Anthony Stukes at a much-earlier ceremony: 1995 graduation from the residential program at the Diakon Wilderness Center.

At the same time, Stukes felt safe and able to trust unconditionally.

“The people I was exposed to naturally believed in my spirit. That fueled my motivation,” he says. “For a year, I received positive reinforcement and encouraging feedback every day. The process improved my self-awareness and allowed me to see myself in a positive light mentally”

He stayed at the wilderness center—which at that point had a full-time residential program—for a year.

Two years later, he returned as an employee.

“And I have been here ever since,” says Stukes. “What surprises some people is not only the likelihood of a former client coming back as an employee, but also having the longevity and consistency and continuing motivation to support teenagers.”

“I call it ‘the good fight.’ It is a fight worth doing.”

In the 19 years since he returned to the wilderness center, he has spent most of his employment with the Weekend Alternative Program, which provides therapeutic activities, community service projects, guidance and mentoring for at-risk youths on the weekend, a time they’re often most susceptible to peer influence. He has served as director of the program since 2006.

“I live 90 miles away. It has not been easy with a wife and children. Weekend after weekend, I am gone,” he says. “Though it has been tough, I’ve always felt like I was helping. A lot of that has to do with the sanctuary that I know can exist here [for the youths]. Environmental barriers are some of the most challenging obstacles to overcome for adolescents. Having personally experienced the power of positive mentors in a nurturing environment, I strive to recreate that experience for youths every weekend.”

Always looking to improve his ability to help the youths enrolled in the program, Stukes first earned his bachelor’s degree in criminal justice and then went on to complete his master’s degree in social work this year.

“I reached a point where I needed to expand my knowledge and get the latest best-practices,” he says of his motivation.
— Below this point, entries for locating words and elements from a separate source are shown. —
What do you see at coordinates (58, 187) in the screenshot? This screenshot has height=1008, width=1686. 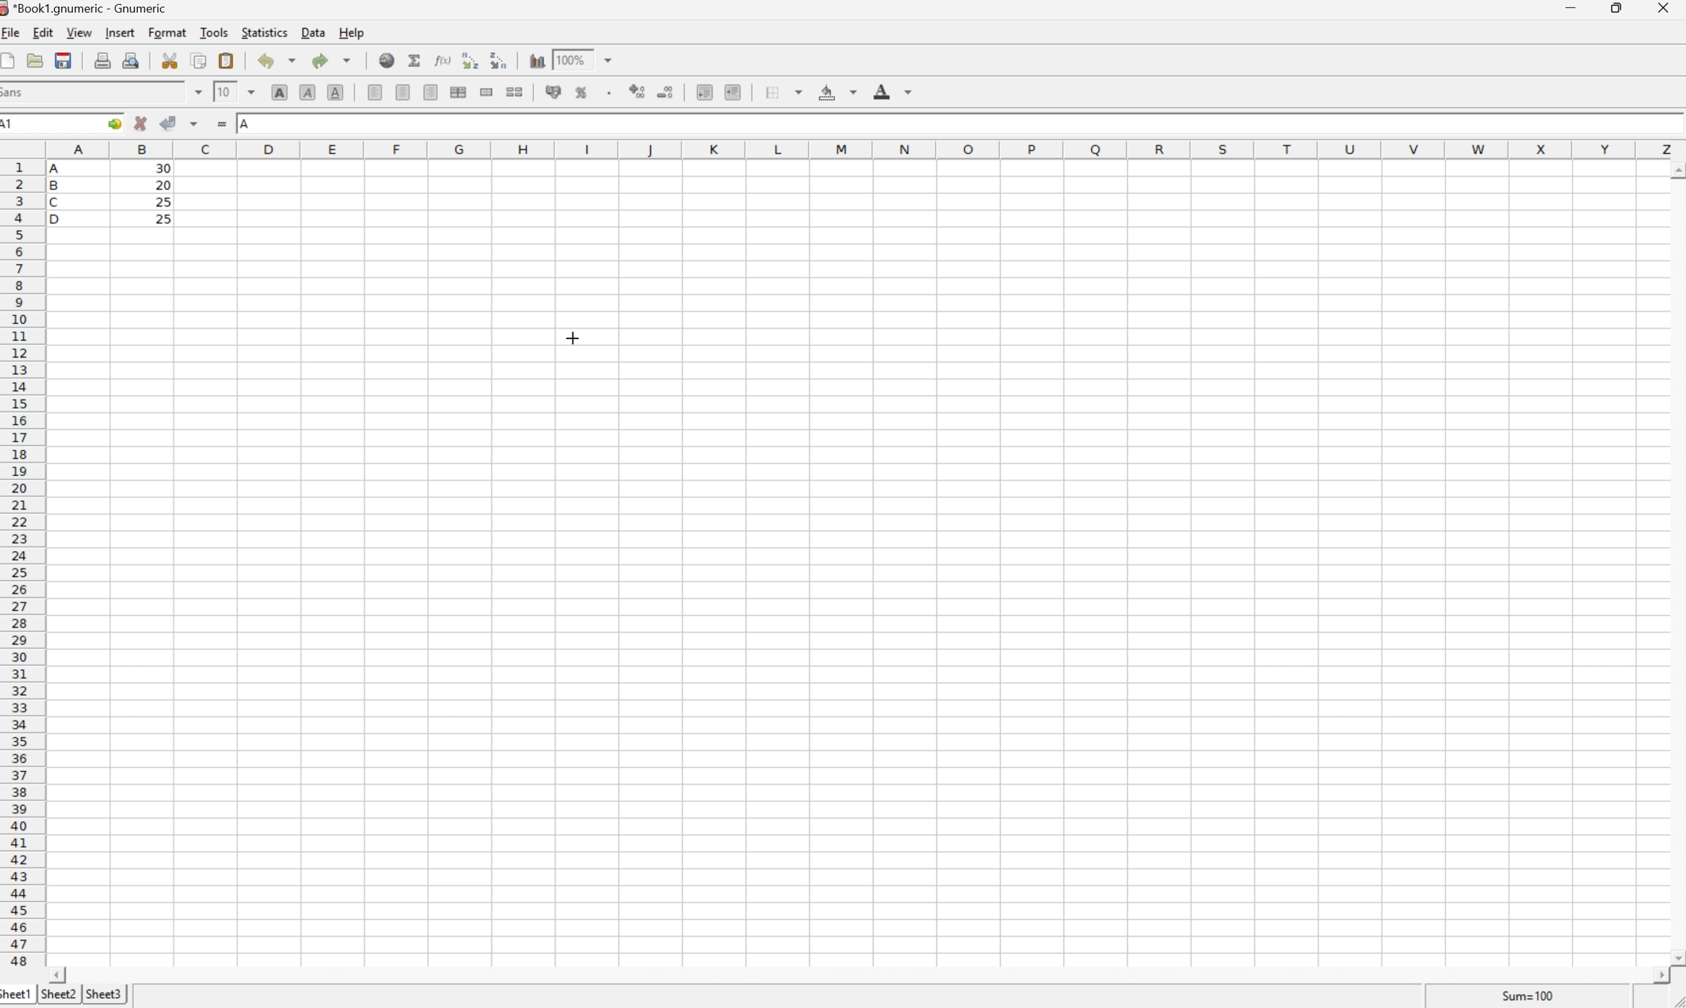 I see `B` at bounding box center [58, 187].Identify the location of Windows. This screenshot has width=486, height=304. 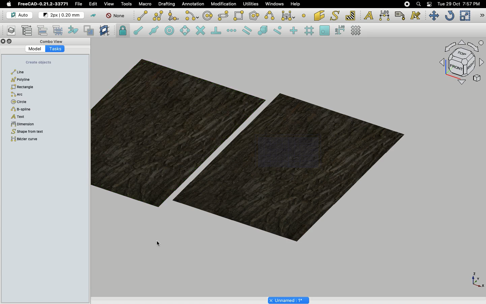
(276, 5).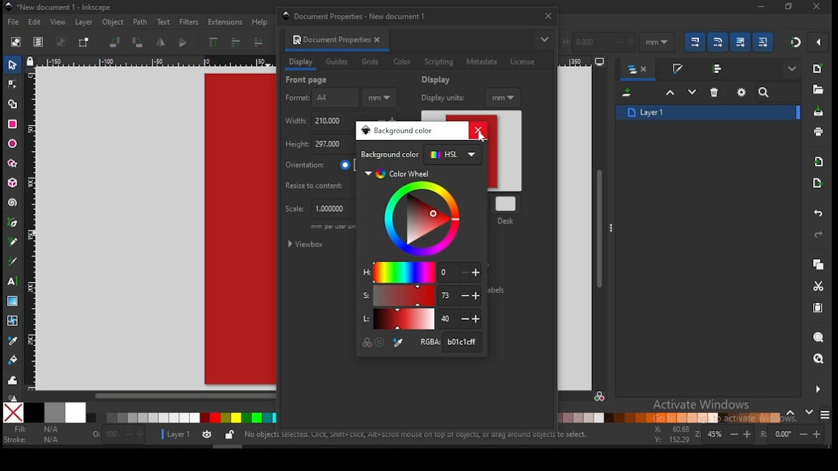 This screenshot has height=471, width=838. Describe the element at coordinates (234, 43) in the screenshot. I see `raise` at that location.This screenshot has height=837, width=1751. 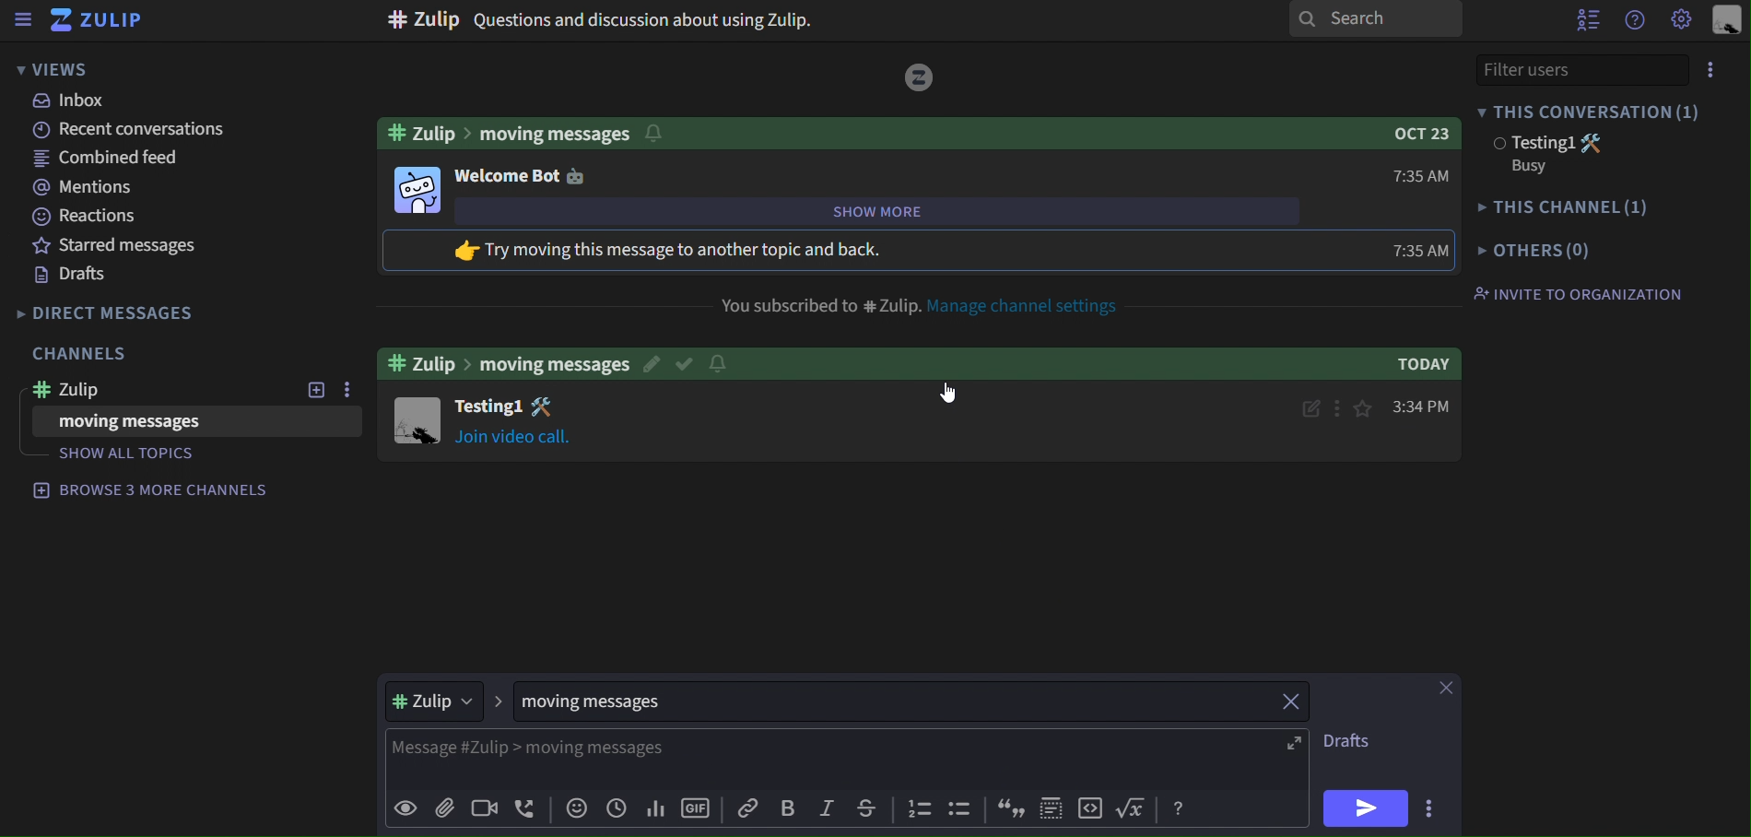 What do you see at coordinates (76, 102) in the screenshot?
I see `inbox` at bounding box center [76, 102].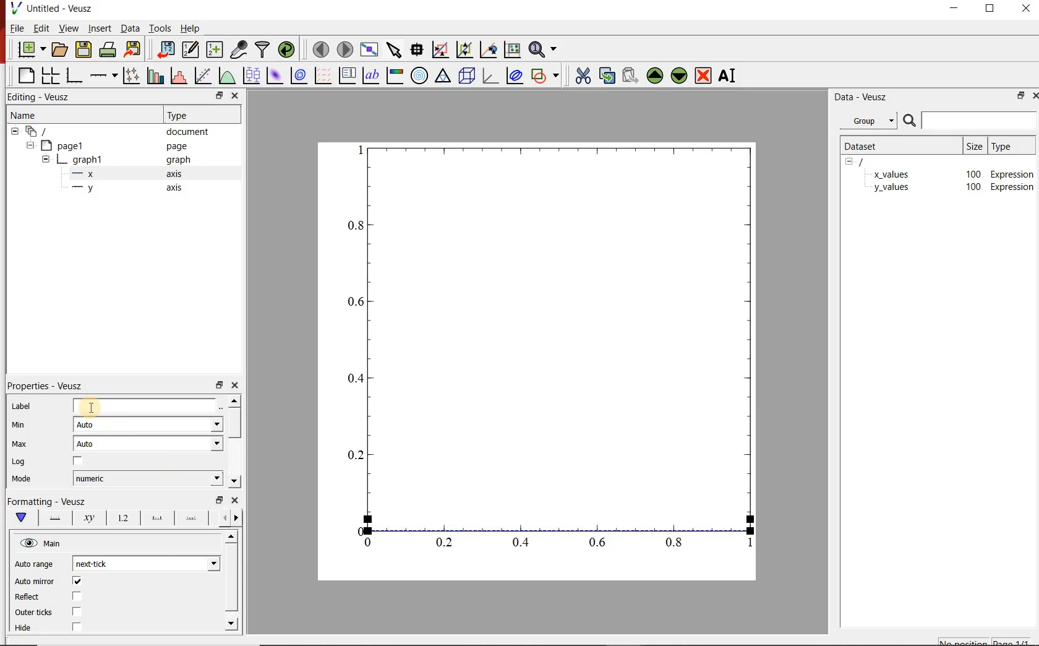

Helping him reach that goal possible was Diakon’s tuition assistance program. “I started using TAP in 2015 and was able to offset the cost of books and pay for six credits [toward my degree].”

Anthony Stukes enjoys a moment at his master’s degree graduation.

Describing his master’s degree in social work as a helping degree, Stukes believes the education enables him to be better equipped to support the youths he serves.

“While I do pull from my personal experiences, I wanted to learn the names of every technique I was using naturally. I wanted to know exactly what it was,” he says, adding that he has empowered himself to be more accepting and intentional when supporting youths.

“I can assess things more quickly now. I know the technical terms for methods and interventions. And I know a whole lot more about the consequences of traumatic childhood experiences and brain development during the ages of 12 to 25.”

Anthony Stukes in the rural setting of the Diakon Wilderness Center with Stephanie Kribs, a Weekend Alternative Program staff member since 2004. 

Now also a licensed social worker, Stukes plans to start his own private practice as a mobile therapist this fall. However, he also plans to continue having a positive impact on the lives of the youths enrolled in the weekend program.

“The kids are what keep me here,” he says, adding that consistently supporting them through what may be the most difficult times in their lives gives him a sense of purpose.

“I am well aware of the many challenges our youth face on a daily basis. Unfortunately, some have been convinced that there is no one they can trust or count on, so we must increase our therapeutic efforts to show them there is still hope. I call it ‘the good fight.’ It is a fight worth doing.”

Anthony Stukes with other Weekend Alternative Program staff members during a canoeing activity.